On ne peut pas acheter l'amour, dit-on. Mais des fleuristes des marchés traditionnels aux vendeurs sur les réseaux sociaux qui cherchent à attirer l'attention sur TikTok, les billets de banque roulés et épinglés ensemble pour ressembler à un bouquet de fleurs rivalisent de plus en plus avec les fleurs fraîches comme gages d'appréciation les plus convoités pour la Saint-Valentin dans ce pays d'Afrique australe. « S'il te plaît, Dieu, fais que mon amoureux voie ça », a commenté un utilisateur de TikTok sous une vidéo faisant la promotion de compositions florales scintillantes et d'argent.

« Que ce bouquet me trouve au nom de Jésus, amen », a écrit un autre. Sur un marché aux fleurs vieux de plusieurs décennies dans la capitale, Harare, le fleuriste Tongai Mufandaedza a patiemment assemblé l'un de ces « bouquets d'argent ». À l'aide d'adhésif et de tiges de bambou, il a plié des billets de 50 dollars neufs en forme de cônes décoratifs, qu'il a entrelacés avec des tiges de roses blanches. À l'approche de la Saint-Valentin, il s'attend à une forte augmentation de son activité.

« Le marché s'est amélioré grâce aux bouquets d'argent », a déclaré Mufandaedza, qui travaille depuis trois décennies sur le plus grand marché aux fleurs du pays. « (Le jour de la) Saint-Valentin, nous allons avoir de plus en plus de clients, car c'est une tendance. Tout le monde (veut) impressionner », a-t-il déclaré, avant d'emballer la composition dans un papier rouge vif et des rubans.

Parmi les personnes qui parcouraient le marché se trouvait Kimberleigh Kawadza. Sa préférence était claire. « Je tiens à féliciter la personne qui a lancé cette tendance. Elle a fait du bon travail », a déclaré la jeune femme de 23 ans. « C'est une façon d'apprécier mon partenaire, c'est un 100 pour moi, c'est un 100. » Les prix varient considérablement.

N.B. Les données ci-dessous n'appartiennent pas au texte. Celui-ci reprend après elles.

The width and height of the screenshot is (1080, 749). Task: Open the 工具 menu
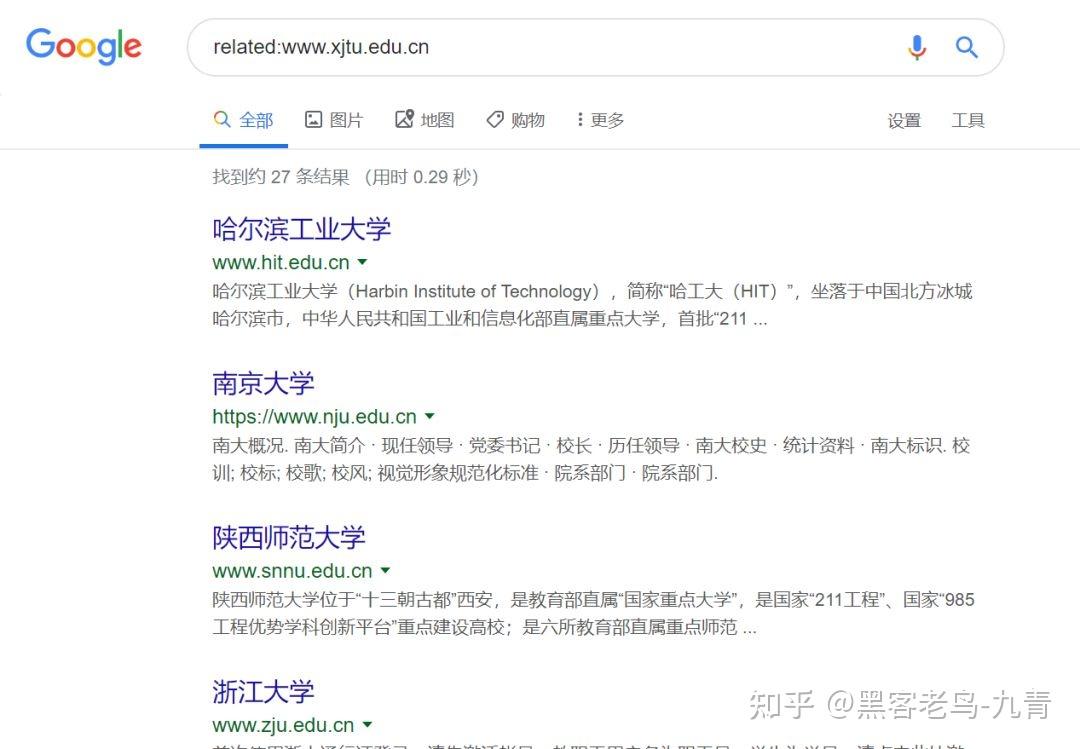coord(967,119)
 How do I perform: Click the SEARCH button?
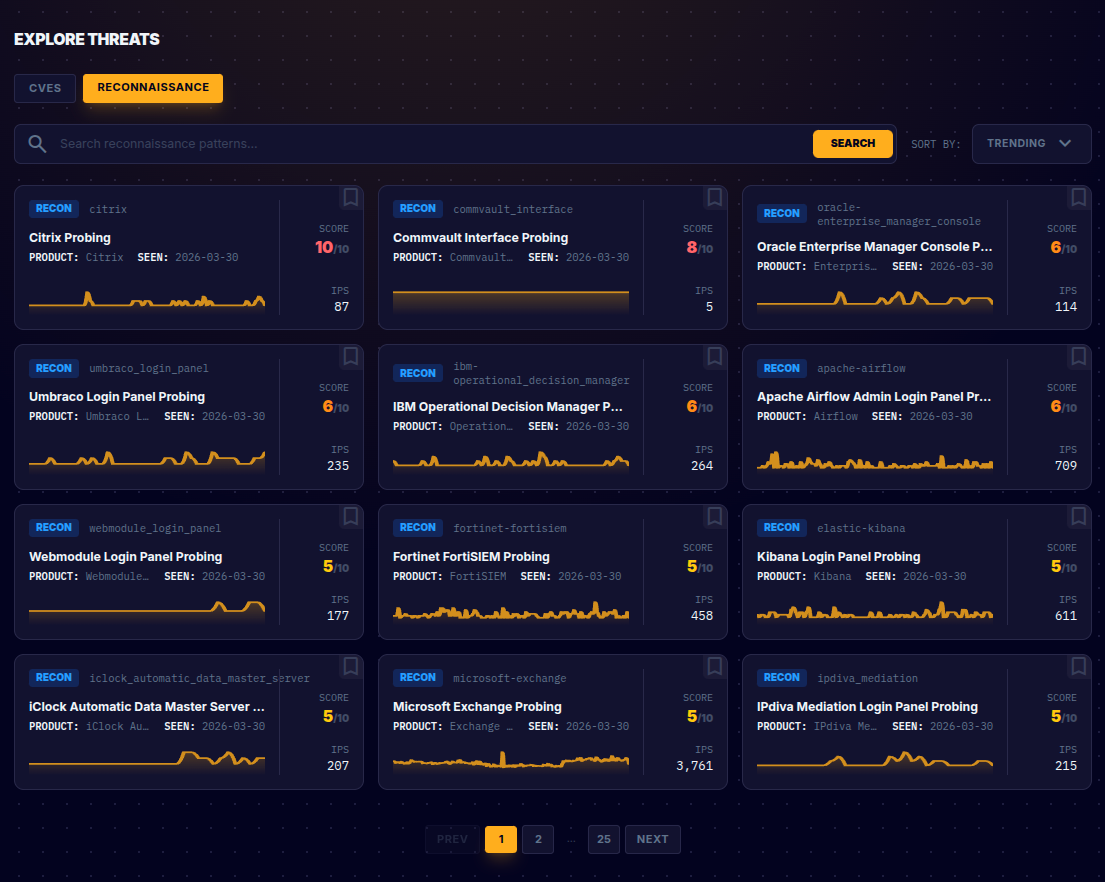coord(852,143)
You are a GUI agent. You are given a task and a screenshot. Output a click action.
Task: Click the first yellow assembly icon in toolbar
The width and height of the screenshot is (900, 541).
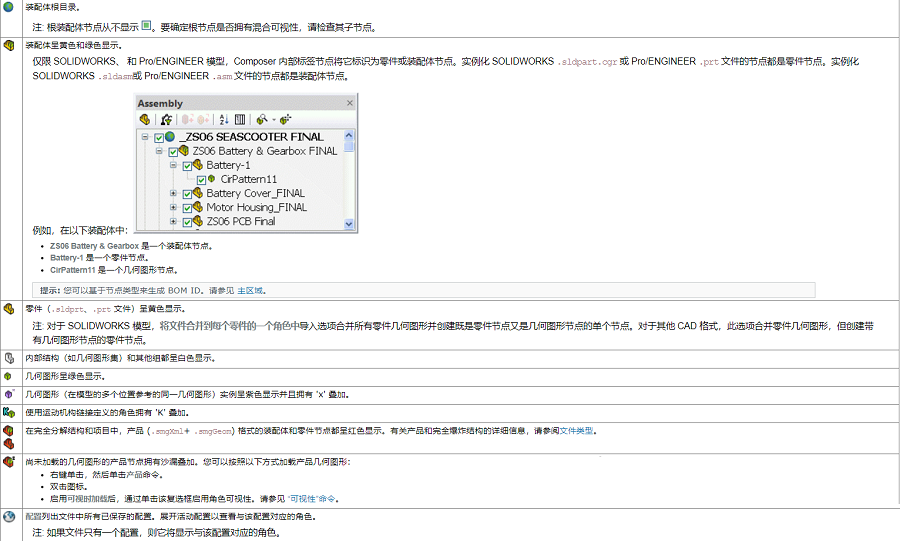click(x=144, y=119)
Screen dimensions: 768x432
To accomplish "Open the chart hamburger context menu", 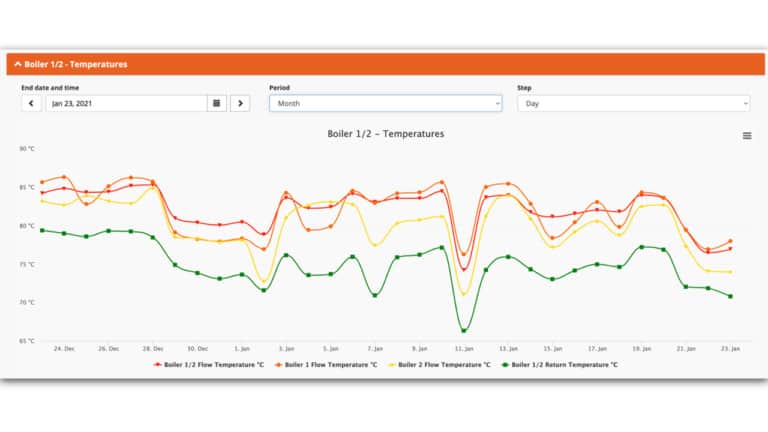I will pyautogui.click(x=746, y=136).
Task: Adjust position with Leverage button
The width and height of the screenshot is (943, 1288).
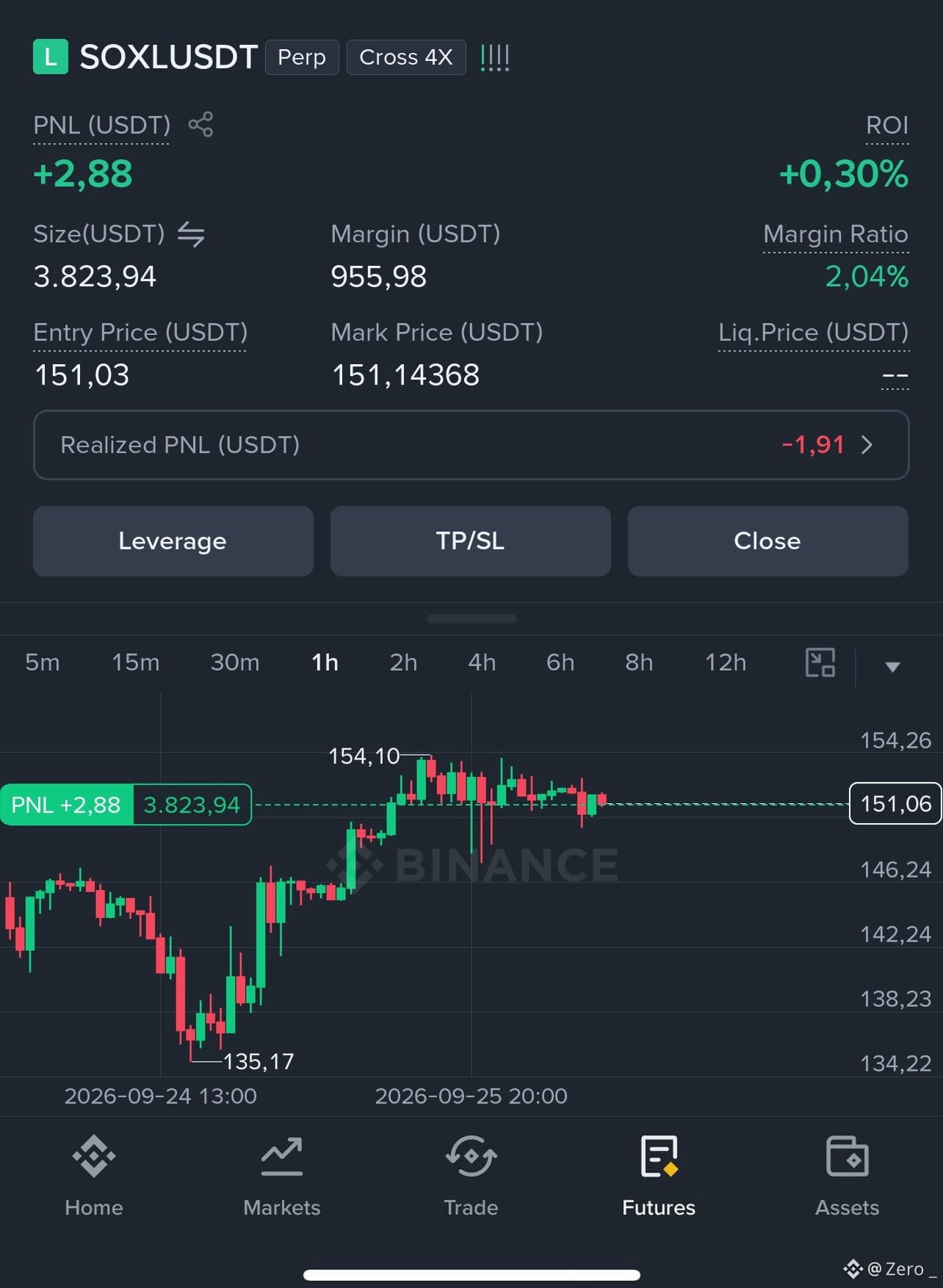Action: [x=173, y=541]
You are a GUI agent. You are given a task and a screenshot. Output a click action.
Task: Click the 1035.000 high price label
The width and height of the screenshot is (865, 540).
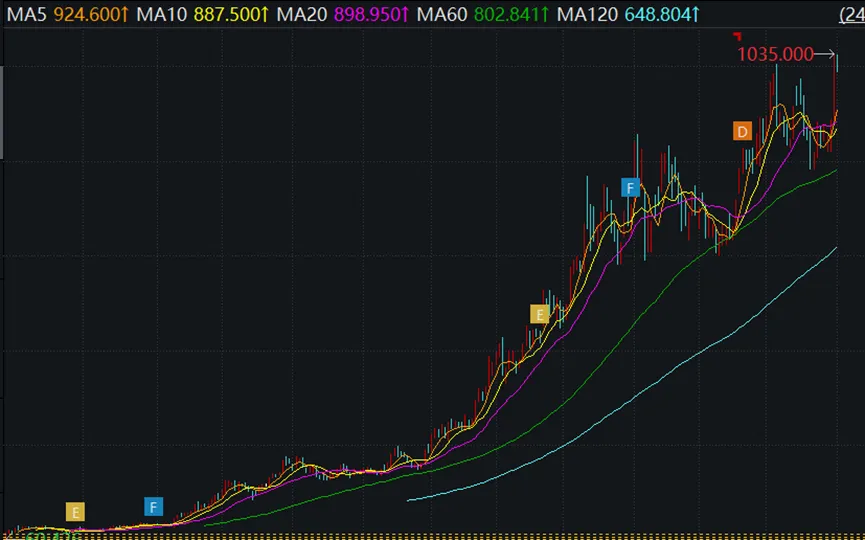[x=775, y=54]
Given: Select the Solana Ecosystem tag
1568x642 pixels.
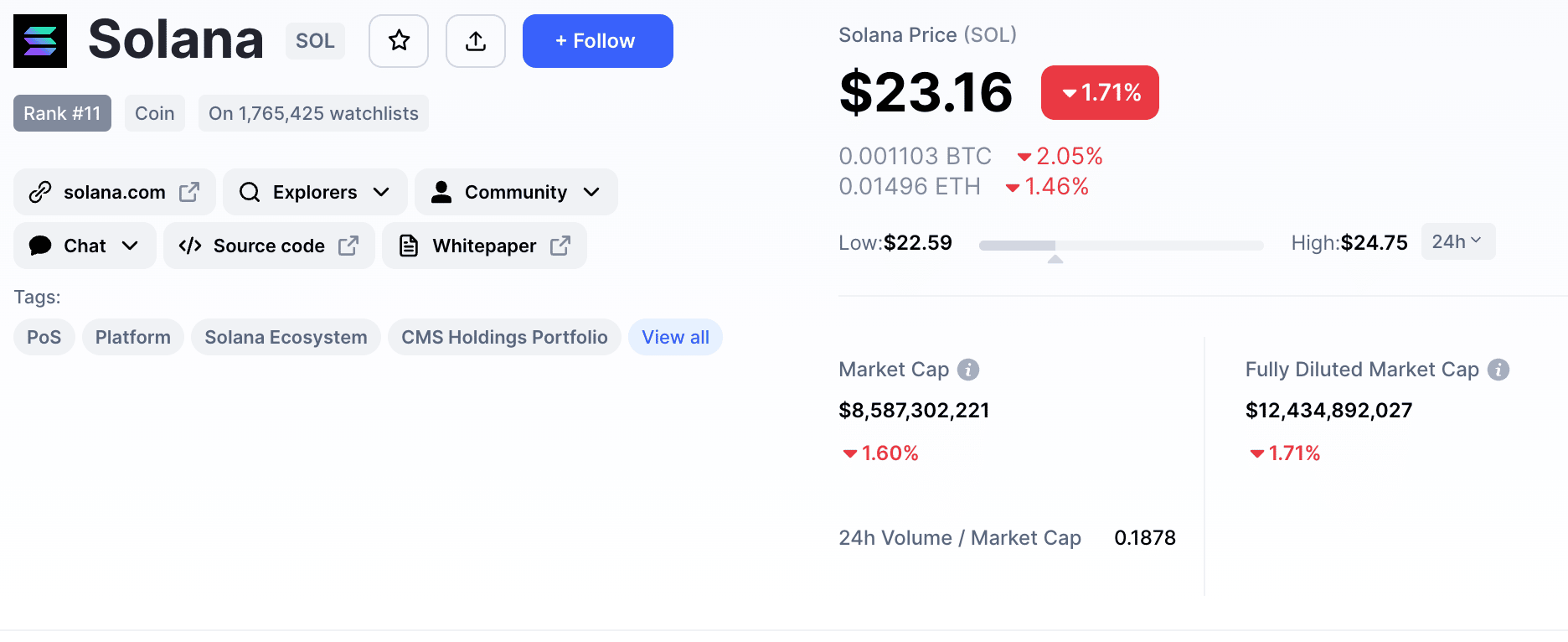Looking at the screenshot, I should 286,337.
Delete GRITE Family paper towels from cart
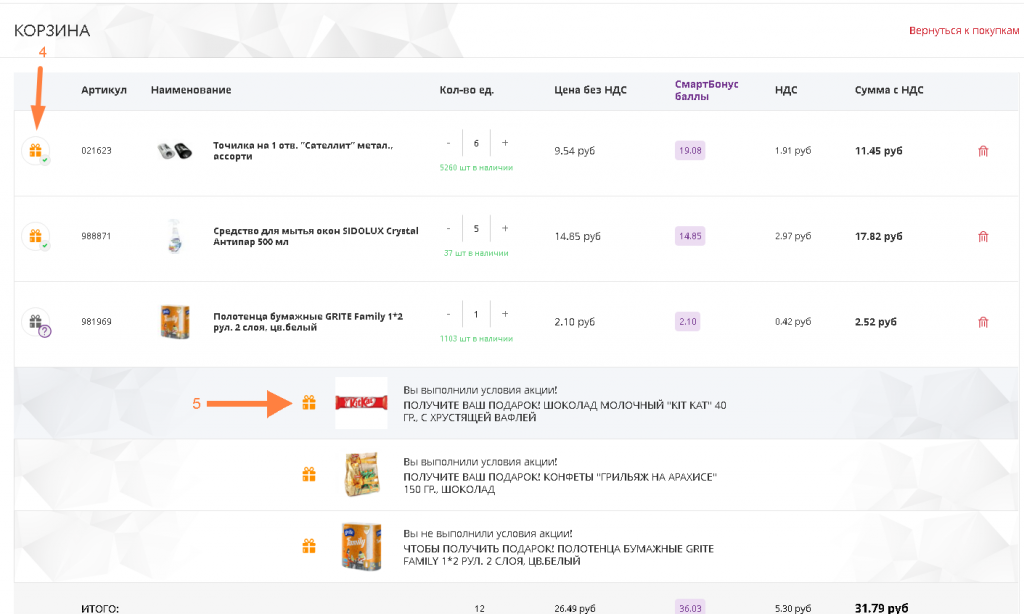 click(983, 322)
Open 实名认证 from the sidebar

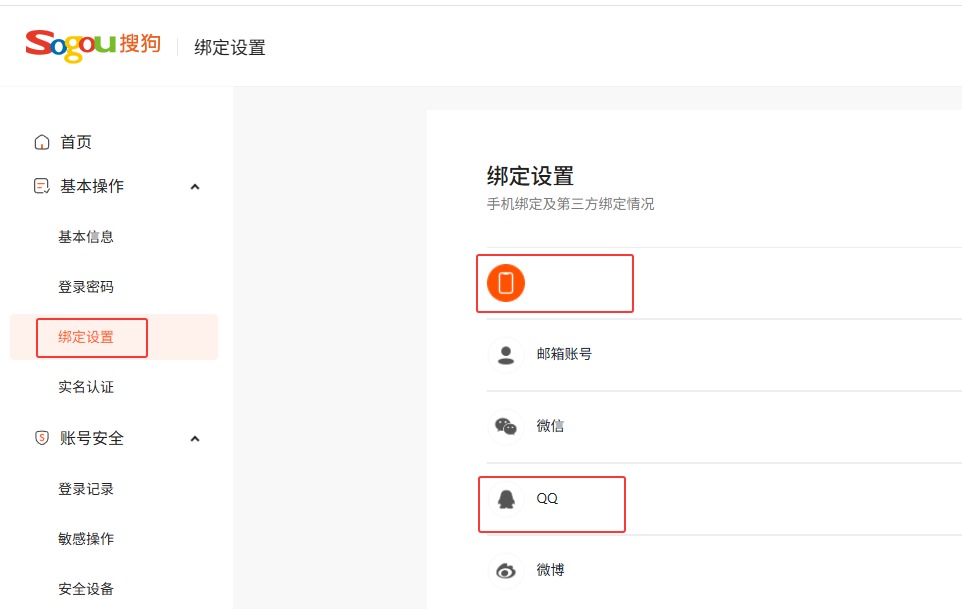86,387
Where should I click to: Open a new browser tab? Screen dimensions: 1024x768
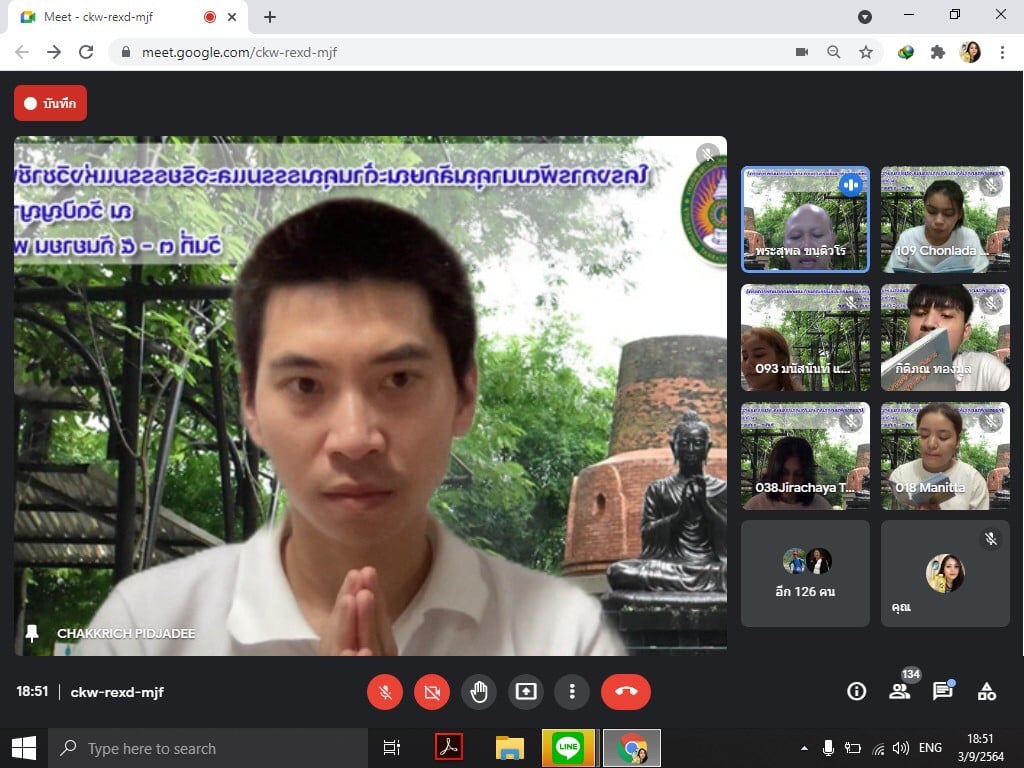coord(270,17)
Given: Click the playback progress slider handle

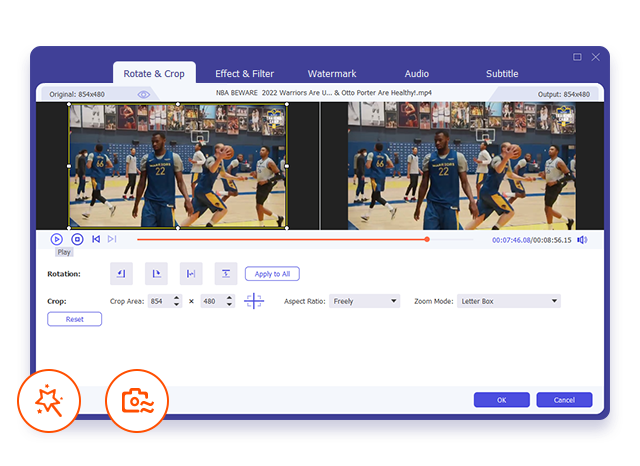Looking at the screenshot, I should (x=427, y=239).
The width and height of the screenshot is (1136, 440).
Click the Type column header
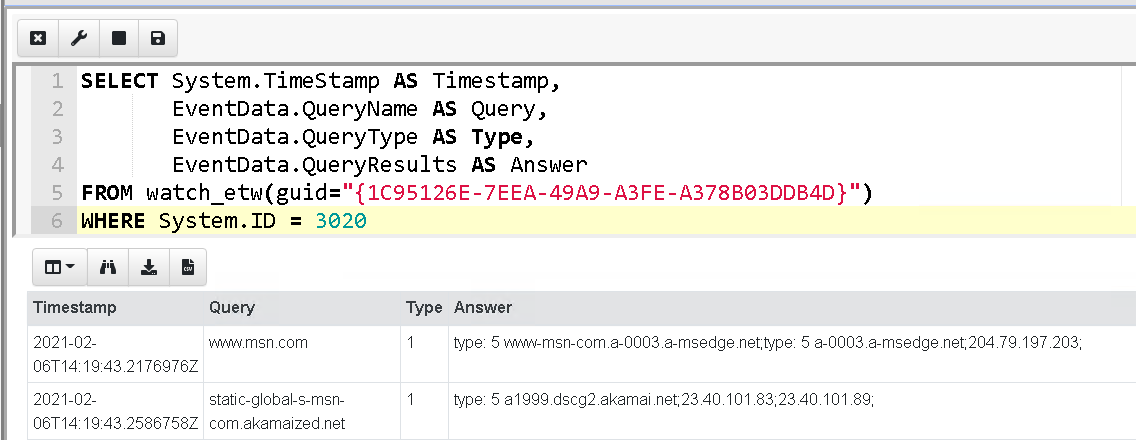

Les petits bouquets peuvent coûter aussi peu que 10 dollars, tandis que les plus grands peuvent atteindre plusieurs milliers de dollars. Dans certains cas, ils sont même moins chers que les bouquets de fleurs traditionnels. Un bouquet de billets de 10 dollars coûte 25 dollars, tandis qu'un bouquet de 10 roses rouges de bonne qualité coûte entre 35 et 40 dollars, a-t-il déclaré.

Contrairement aux cadeaux floraux traditionnels, l'attrait des bouquets d'argent est aussi pratique que romantique compte tenu de la réalité économique du Zimbabwe, où la liquidité a souvent une valeur plus immédiate que le luxe. « Les gens aiment toujours les fleurs, mais quand ils voient les billets dessus, leur amour est plus intense et le geste encore plus significatif », a-t-il déclaré. Le dollar américain domine les transactions depuis que l'hyperinflation a contraint les autorités à abandonner la monnaie locale en 2009.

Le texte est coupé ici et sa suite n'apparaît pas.